The House Business, Labor and Commerce Committee gave HB269 a favorable recommendation after sponsor testimony and stakeholder support; the bill would include medication costs in ambulance base rates, allow modest annual CPI-tied adjustments, preserve balance-billing prohibitions and remove an outdated sunset provision.

The Utah House Business, Labor and Commerce Committee on Feb. 5 recommended favorably on House Bill 269, a measure to standardize how ambulance providers are reimbursed and to reduce billing uncertainty for emergency medical services.

Sponsor testimony summarized the bill’s core changes: include medication costs in the base ambulance rate, limit provider charges to a base rate plus mileage, allow the Bureau of EMS to adjust the base rate once a year tied to the Medical Consumer Price Index, and remove a statutory sunset tied to earlier rate structures. The sponsor told the committee the changes “align payment rules with how emergency medical care is actually delivered,” and said the intent is stability rather than expansion of services.

Stakeholders who testified supported the measure. Kim Frost of Regence Blue Cross Blue Shield told the committee, “We’ve been working with the representative on this bill,” and thanked the sponsor for stakeholder collaboration. Mike Matthew, representing Gold Cross and former Ogden City fire chief, and Clint Smith of the Utah State Fire Chiefs Association also voiced support. Ben Armstrong of the World EMS Directors Association of Utah echoed those remarks and urged a favorable recommendation.

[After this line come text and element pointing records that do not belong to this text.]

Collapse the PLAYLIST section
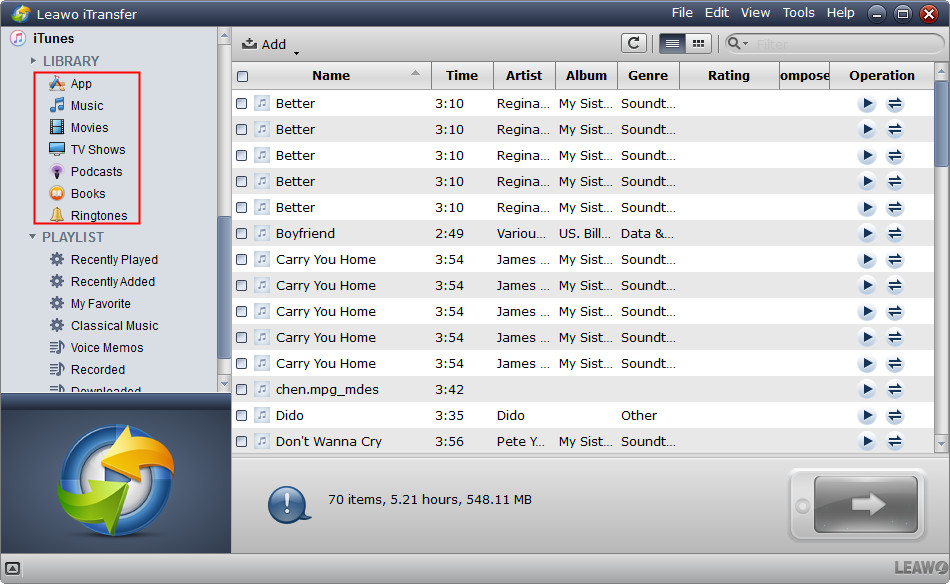The width and height of the screenshot is (950, 584). [33, 237]
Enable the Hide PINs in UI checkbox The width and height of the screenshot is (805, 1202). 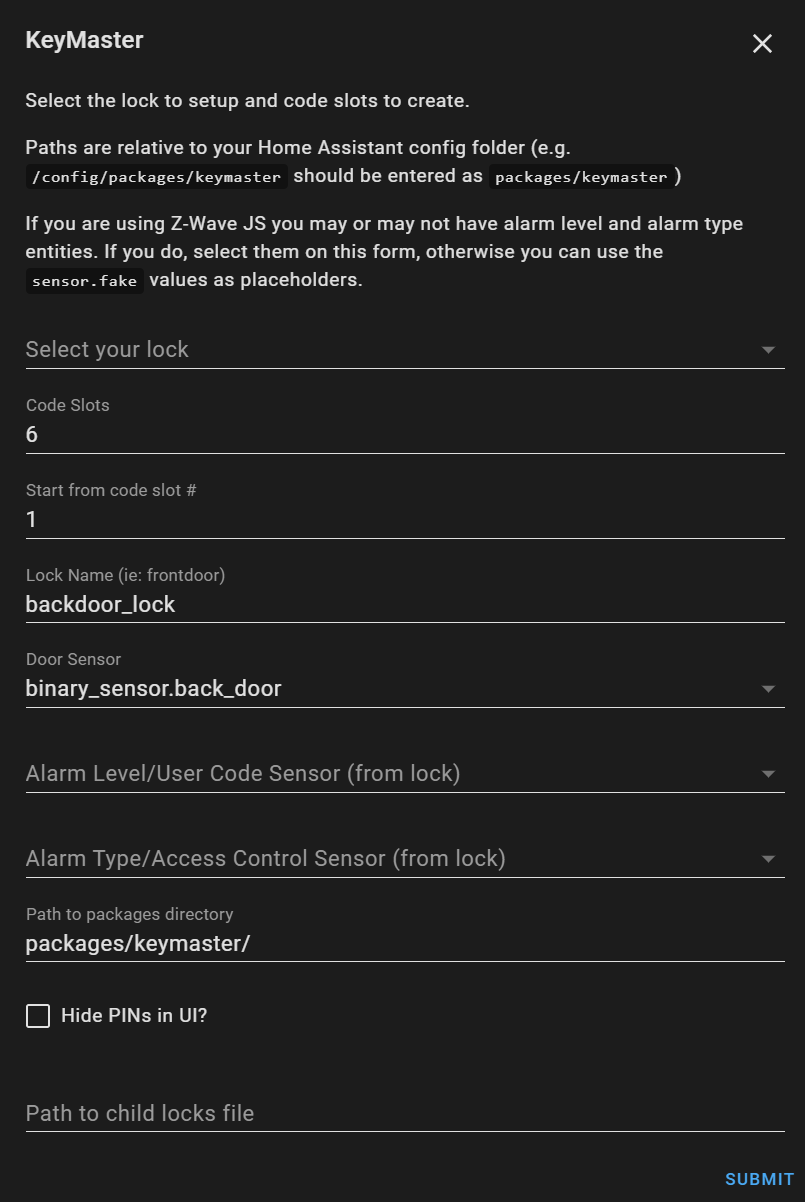point(37,1015)
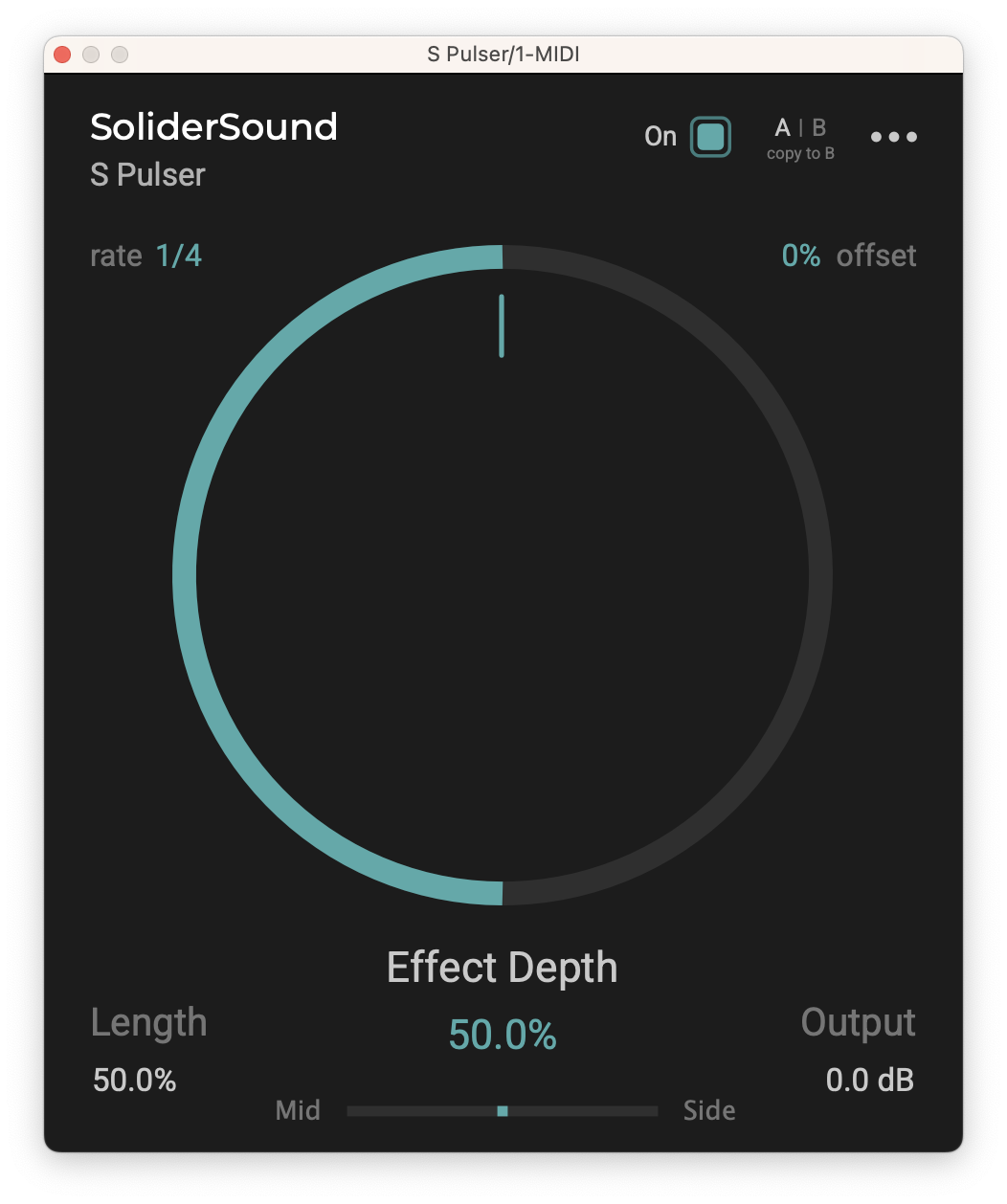Open the three-dot options menu
The image size is (1007, 1204).
point(893,137)
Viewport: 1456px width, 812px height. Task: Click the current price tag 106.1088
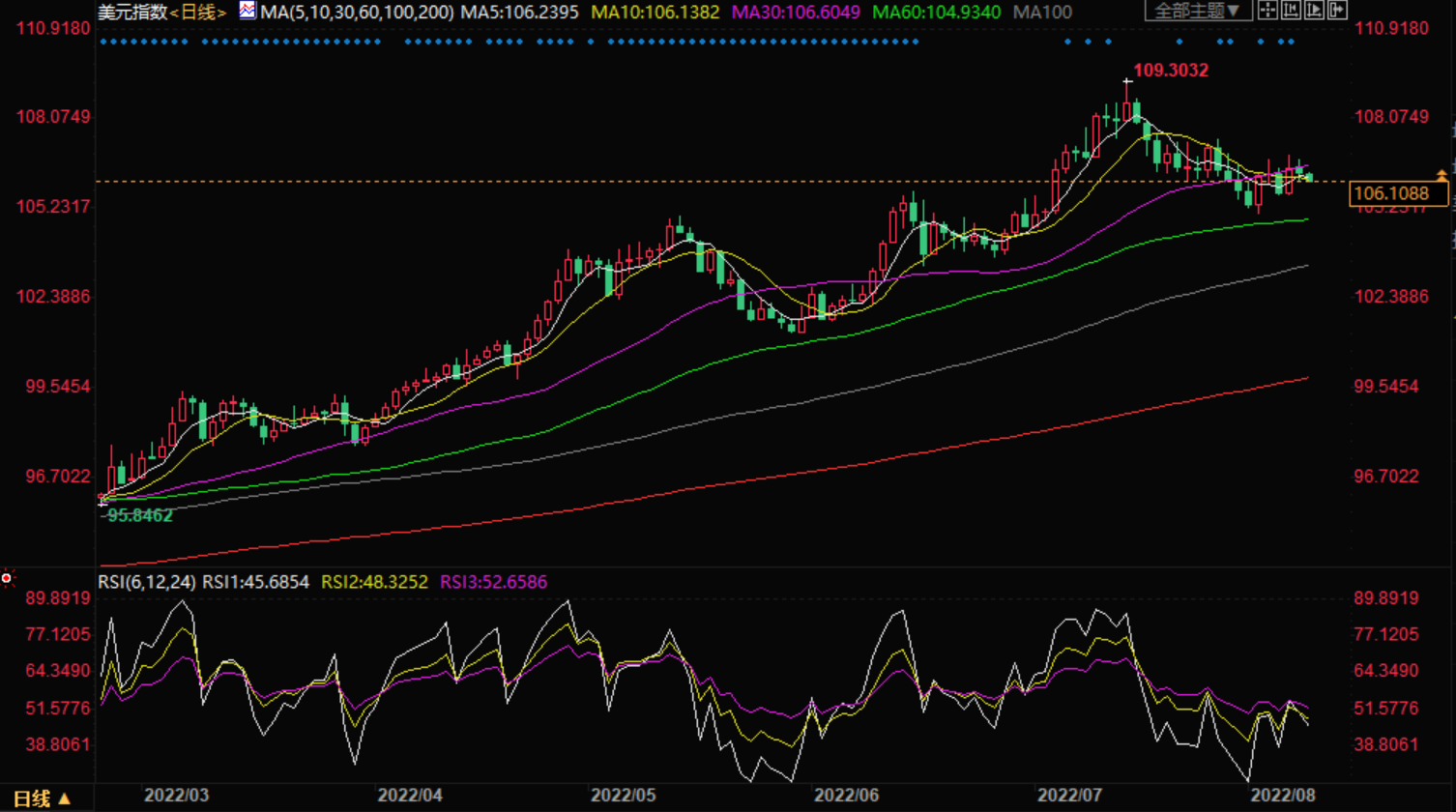pos(1391,194)
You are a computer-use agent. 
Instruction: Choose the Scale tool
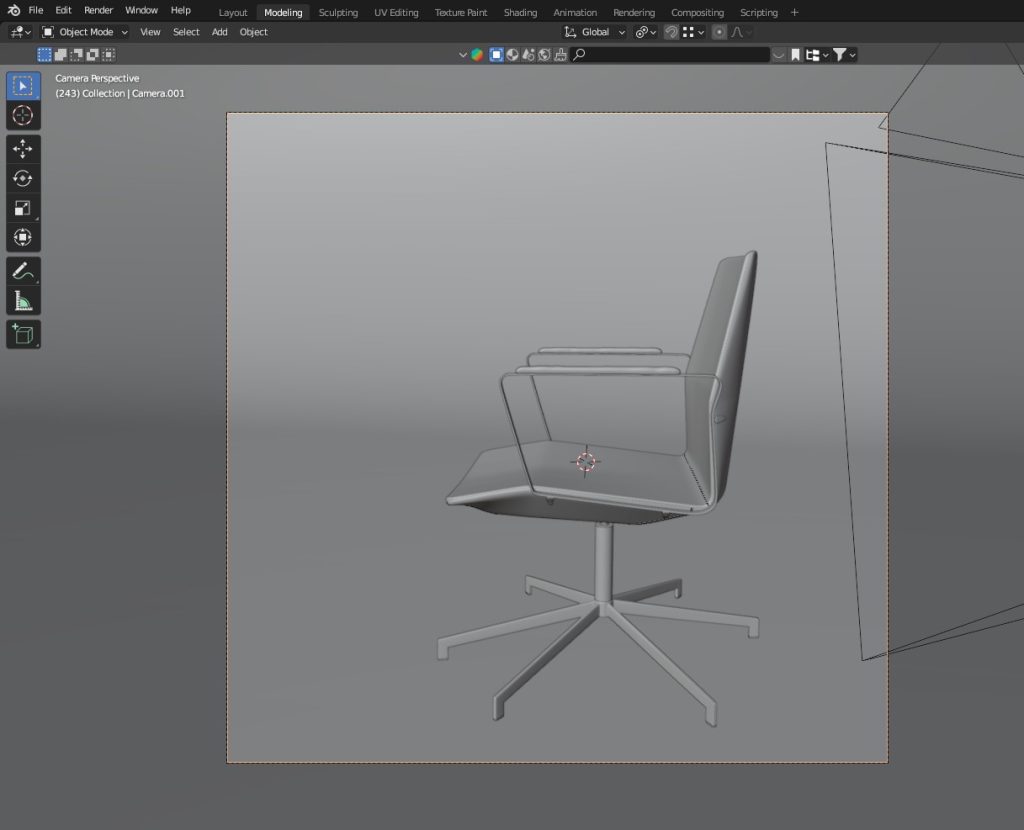pos(22,208)
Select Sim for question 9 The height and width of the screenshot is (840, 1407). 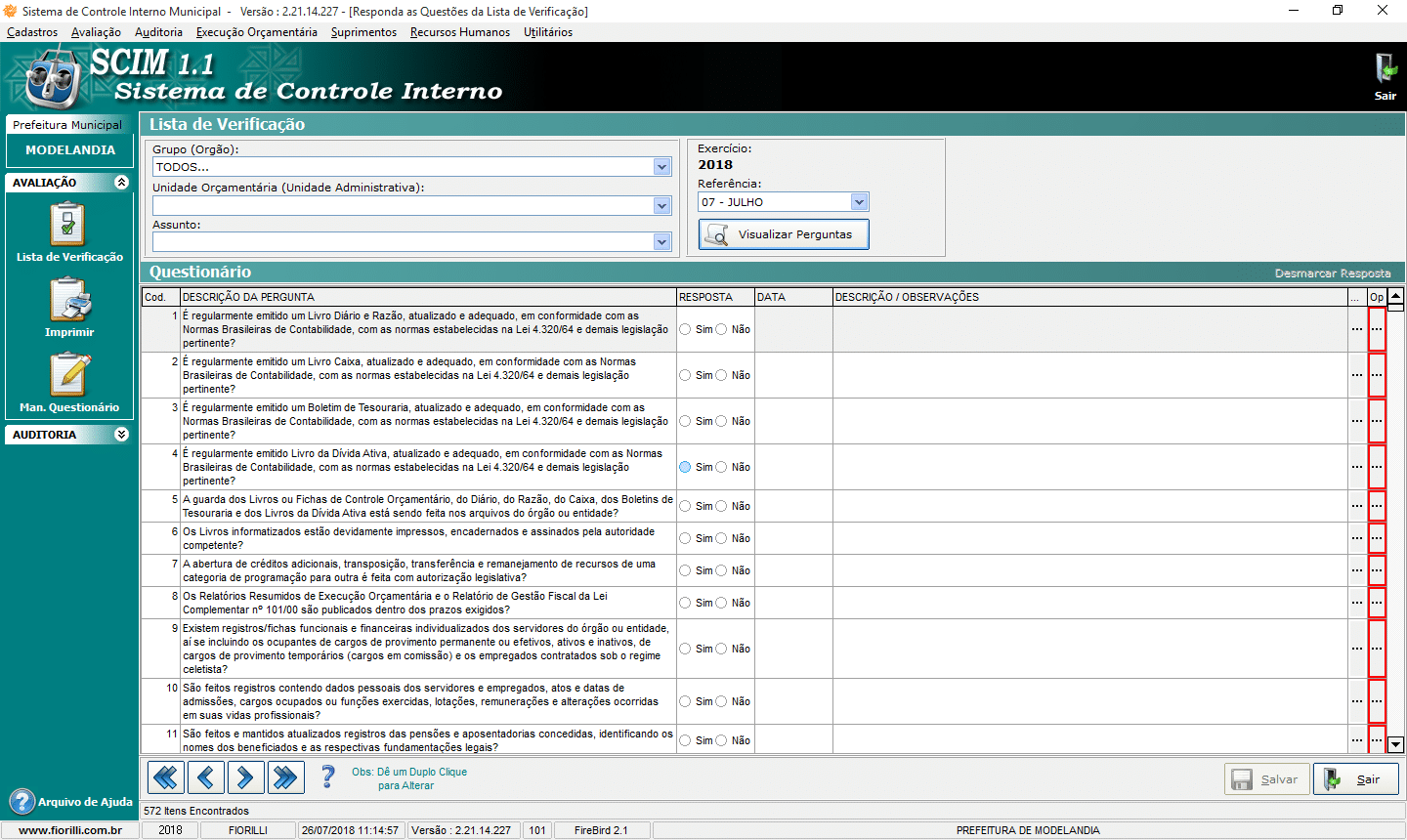click(685, 649)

Representative Dunigan asked about the fiscal note; the sponsor said federal funds would cover roughly $702,600, the general-fund impact was shown as about $2,002,202, and a Medicaid share of about $41,300, for the total shown in the fiscal note. Representative Thurston asked why the bill removes a sunset instead of extending it; the sponsor replied the sunset was no longer needed after the rate-adjustment mechanism was tied to the CPI.

The committee adopted the bill’s second substitute and voted to pass the bill out of committee with a favorable recommendation. The sponsor closed by thanking stakeholders and saying the bill will be funded through the plan described in the fiscal note.

The measure now moves to the next step in the House process.